- **Description of the task**
Copy the items below verbatim, from the line containing "This screenshot has height=430, width=429." through the line containing "point(356,101)", with both of those lines included.

[Items from a data source]
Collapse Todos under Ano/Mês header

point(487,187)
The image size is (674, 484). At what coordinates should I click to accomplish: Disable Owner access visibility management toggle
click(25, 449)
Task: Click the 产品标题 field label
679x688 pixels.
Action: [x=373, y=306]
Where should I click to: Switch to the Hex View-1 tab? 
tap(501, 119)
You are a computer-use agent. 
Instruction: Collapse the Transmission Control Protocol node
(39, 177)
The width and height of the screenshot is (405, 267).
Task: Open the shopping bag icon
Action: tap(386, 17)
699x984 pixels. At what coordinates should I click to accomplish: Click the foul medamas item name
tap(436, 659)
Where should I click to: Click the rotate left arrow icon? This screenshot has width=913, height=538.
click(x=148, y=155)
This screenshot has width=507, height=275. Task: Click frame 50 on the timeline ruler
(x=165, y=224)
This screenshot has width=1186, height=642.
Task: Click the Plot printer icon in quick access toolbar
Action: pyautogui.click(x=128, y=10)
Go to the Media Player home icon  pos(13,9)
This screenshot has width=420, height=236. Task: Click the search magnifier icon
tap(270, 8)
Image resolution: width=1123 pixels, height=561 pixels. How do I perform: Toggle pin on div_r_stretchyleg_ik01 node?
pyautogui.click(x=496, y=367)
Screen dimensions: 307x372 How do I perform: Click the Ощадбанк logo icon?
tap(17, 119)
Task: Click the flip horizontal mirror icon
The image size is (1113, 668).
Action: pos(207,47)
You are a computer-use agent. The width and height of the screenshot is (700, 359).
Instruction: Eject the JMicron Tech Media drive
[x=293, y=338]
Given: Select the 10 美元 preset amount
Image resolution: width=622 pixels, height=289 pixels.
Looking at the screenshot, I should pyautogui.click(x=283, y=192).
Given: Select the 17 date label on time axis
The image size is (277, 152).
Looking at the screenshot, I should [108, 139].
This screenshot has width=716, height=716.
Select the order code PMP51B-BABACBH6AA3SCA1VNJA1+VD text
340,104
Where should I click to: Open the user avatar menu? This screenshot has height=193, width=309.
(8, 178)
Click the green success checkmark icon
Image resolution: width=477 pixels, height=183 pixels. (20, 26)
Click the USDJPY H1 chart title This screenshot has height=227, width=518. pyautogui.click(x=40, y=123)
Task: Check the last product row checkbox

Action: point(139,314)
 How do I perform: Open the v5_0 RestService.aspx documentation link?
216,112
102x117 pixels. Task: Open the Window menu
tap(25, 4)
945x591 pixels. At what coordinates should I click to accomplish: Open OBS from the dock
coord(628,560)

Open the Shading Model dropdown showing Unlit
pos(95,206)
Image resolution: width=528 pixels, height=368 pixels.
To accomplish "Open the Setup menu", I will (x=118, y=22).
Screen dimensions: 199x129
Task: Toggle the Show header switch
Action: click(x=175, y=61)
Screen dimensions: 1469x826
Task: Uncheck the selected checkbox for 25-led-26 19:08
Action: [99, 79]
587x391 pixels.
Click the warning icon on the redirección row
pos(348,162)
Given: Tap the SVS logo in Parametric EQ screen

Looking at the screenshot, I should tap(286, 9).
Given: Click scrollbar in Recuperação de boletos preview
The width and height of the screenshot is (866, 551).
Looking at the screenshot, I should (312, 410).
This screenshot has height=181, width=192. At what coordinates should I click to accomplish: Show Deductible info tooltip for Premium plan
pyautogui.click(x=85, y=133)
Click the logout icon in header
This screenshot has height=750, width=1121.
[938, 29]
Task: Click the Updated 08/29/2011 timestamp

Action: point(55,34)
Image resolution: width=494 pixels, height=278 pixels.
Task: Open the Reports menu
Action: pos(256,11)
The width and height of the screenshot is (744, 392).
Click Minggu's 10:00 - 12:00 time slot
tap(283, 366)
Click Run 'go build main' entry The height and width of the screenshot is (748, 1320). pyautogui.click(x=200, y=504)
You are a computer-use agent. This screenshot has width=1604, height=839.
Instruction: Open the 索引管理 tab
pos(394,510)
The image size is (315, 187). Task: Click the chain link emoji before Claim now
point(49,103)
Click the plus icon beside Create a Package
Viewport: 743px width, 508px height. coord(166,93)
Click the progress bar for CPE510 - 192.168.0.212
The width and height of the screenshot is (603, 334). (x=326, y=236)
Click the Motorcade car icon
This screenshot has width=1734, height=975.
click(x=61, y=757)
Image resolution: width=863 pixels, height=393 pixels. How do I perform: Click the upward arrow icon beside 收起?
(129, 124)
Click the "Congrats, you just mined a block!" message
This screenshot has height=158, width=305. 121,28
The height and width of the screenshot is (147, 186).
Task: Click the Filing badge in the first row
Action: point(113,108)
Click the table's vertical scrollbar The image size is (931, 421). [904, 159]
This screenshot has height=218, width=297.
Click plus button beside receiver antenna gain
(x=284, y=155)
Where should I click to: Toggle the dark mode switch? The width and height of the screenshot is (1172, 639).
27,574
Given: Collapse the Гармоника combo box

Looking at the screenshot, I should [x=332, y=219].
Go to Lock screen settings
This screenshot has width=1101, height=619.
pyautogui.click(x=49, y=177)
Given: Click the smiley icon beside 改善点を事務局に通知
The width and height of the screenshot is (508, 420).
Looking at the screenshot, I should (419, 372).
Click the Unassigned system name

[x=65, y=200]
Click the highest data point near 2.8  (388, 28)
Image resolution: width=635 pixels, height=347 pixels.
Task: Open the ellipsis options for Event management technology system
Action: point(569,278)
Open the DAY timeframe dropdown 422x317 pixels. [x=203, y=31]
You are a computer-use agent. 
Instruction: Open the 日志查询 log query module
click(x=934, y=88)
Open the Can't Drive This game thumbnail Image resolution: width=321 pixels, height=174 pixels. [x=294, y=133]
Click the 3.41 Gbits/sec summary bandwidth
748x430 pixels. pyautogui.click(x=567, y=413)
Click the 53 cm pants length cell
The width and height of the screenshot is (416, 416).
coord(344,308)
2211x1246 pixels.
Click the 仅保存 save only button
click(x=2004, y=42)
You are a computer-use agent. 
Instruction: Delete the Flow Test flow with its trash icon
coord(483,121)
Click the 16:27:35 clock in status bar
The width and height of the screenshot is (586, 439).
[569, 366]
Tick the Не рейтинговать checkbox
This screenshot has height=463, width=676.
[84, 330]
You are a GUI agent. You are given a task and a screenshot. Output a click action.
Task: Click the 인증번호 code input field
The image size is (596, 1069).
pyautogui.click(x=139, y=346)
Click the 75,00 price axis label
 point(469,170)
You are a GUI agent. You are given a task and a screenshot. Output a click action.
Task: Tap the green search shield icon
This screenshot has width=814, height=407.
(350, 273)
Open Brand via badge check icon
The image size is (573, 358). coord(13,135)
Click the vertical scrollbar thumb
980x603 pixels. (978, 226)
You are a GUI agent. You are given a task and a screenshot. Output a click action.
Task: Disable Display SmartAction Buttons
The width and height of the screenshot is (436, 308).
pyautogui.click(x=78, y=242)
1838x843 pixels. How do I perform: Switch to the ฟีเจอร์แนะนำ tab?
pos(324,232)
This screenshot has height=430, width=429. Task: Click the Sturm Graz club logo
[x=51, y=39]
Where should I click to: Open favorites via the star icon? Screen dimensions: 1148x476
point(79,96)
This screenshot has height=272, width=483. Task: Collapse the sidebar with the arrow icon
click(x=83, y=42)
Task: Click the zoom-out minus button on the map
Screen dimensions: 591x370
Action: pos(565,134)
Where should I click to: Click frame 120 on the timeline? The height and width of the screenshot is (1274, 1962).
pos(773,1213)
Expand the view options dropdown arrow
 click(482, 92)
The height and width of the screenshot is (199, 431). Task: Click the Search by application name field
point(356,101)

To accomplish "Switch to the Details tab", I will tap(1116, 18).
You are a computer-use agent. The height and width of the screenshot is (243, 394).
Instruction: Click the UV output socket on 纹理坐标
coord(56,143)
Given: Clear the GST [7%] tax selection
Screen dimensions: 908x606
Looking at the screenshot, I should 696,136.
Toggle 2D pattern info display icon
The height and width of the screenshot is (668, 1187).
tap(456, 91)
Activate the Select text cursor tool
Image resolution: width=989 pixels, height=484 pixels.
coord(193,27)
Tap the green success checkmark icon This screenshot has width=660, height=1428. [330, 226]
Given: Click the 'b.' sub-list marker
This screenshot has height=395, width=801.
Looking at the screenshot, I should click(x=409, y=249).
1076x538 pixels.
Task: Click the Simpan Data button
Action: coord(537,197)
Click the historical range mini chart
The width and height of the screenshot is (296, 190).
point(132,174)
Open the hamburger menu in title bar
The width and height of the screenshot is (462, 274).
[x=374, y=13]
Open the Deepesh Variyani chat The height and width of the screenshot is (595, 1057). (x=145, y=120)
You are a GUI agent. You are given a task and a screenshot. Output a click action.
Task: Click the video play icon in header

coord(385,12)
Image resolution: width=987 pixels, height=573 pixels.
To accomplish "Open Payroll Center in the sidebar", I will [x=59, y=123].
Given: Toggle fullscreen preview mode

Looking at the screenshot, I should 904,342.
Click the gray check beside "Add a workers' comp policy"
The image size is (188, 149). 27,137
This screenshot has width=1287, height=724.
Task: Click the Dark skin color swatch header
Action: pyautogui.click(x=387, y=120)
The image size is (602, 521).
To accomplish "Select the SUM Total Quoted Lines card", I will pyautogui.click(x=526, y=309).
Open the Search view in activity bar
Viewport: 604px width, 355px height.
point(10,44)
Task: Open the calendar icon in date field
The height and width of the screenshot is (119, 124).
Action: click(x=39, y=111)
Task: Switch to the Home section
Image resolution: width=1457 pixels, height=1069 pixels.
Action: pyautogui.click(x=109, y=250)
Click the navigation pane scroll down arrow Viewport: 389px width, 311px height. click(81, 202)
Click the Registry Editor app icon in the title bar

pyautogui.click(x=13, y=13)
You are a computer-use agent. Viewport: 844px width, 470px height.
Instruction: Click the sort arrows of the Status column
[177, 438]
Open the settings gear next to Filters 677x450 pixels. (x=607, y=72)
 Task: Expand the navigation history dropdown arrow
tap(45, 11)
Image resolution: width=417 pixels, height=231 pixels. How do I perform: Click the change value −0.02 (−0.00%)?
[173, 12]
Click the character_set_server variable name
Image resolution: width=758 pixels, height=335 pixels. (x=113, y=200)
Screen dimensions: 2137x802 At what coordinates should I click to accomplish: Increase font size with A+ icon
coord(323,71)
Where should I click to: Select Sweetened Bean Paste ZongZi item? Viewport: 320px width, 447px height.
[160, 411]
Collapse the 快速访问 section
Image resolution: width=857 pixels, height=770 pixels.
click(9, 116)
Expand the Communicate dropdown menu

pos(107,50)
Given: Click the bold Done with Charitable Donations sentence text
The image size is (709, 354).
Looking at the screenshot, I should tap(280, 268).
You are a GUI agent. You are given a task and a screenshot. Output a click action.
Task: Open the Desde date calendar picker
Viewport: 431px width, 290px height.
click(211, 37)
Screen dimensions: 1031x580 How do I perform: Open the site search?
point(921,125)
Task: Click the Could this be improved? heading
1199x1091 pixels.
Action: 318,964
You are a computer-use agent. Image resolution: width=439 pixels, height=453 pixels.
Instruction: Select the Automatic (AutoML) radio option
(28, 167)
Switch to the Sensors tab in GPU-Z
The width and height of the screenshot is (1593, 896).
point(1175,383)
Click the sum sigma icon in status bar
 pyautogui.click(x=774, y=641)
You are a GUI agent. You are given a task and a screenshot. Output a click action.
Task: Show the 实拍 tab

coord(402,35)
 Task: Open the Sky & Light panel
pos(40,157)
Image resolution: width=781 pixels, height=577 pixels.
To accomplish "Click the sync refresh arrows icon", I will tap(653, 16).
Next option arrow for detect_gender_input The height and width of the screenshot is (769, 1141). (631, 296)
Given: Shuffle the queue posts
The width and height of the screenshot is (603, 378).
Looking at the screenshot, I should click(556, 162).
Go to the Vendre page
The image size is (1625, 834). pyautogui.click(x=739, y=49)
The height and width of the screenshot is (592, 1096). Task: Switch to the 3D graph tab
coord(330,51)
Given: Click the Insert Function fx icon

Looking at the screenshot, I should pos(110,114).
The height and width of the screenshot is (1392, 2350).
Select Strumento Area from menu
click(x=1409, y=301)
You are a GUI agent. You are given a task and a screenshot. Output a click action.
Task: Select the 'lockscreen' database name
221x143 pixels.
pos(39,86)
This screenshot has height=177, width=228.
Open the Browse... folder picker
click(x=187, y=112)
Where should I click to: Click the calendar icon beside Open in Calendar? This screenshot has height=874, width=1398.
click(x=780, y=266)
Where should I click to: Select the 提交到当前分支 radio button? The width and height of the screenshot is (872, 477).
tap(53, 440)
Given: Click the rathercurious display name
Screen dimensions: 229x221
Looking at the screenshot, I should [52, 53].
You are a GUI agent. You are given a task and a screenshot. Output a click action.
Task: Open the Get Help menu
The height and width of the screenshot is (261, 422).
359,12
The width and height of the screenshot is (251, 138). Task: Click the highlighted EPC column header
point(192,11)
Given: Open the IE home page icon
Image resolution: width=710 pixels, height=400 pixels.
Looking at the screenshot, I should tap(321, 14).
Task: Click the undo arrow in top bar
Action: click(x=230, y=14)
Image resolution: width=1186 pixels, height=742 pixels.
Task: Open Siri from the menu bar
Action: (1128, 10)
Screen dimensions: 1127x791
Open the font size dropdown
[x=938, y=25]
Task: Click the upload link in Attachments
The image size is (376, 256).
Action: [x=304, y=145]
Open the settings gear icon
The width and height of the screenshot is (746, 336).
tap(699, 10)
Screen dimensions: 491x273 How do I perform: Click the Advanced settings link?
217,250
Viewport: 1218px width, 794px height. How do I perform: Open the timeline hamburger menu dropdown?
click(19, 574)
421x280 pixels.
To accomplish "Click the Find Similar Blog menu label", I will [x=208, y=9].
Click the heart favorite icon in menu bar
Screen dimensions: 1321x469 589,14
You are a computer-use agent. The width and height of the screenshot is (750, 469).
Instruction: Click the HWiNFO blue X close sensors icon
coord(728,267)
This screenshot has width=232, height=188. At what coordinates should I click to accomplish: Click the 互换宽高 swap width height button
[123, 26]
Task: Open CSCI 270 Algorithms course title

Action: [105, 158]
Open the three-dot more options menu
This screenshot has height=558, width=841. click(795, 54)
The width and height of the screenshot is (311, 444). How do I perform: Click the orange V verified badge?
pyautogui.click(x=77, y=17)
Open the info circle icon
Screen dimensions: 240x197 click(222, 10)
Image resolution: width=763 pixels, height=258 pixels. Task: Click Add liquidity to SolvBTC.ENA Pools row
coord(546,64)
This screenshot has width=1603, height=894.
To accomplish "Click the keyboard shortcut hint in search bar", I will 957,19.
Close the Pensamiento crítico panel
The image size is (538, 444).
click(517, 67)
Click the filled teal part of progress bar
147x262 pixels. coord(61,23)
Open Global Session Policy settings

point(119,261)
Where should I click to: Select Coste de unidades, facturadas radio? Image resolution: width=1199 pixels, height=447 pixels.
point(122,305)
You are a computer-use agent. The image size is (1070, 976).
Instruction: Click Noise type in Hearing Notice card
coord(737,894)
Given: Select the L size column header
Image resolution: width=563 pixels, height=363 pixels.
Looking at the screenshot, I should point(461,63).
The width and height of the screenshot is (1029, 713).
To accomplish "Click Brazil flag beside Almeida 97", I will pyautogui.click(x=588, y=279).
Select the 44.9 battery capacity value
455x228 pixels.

- **Expected answer**
This screenshot has height=430, width=429. Task: Click the Sturm Graz club logo
[x=51, y=39]
Where should I click to: Open favorites via the star icon? Screen dimensions: 1148x476
point(79,96)
This screenshot has height=272, width=483. Task: Collapse the sidebar with the arrow icon
click(x=83, y=42)
Task: Click the zoom-out minus button on the map
Screen dimensions: 591x370
Action: pos(565,134)
Where should I click to: Click frame 120 on the timeline? The height and width of the screenshot is (1274, 1962).
pos(773,1213)
Expand the view options dropdown arrow
 click(482, 92)
The height and width of the screenshot is (199, 431). Task: Click the Search by application name field
point(356,101)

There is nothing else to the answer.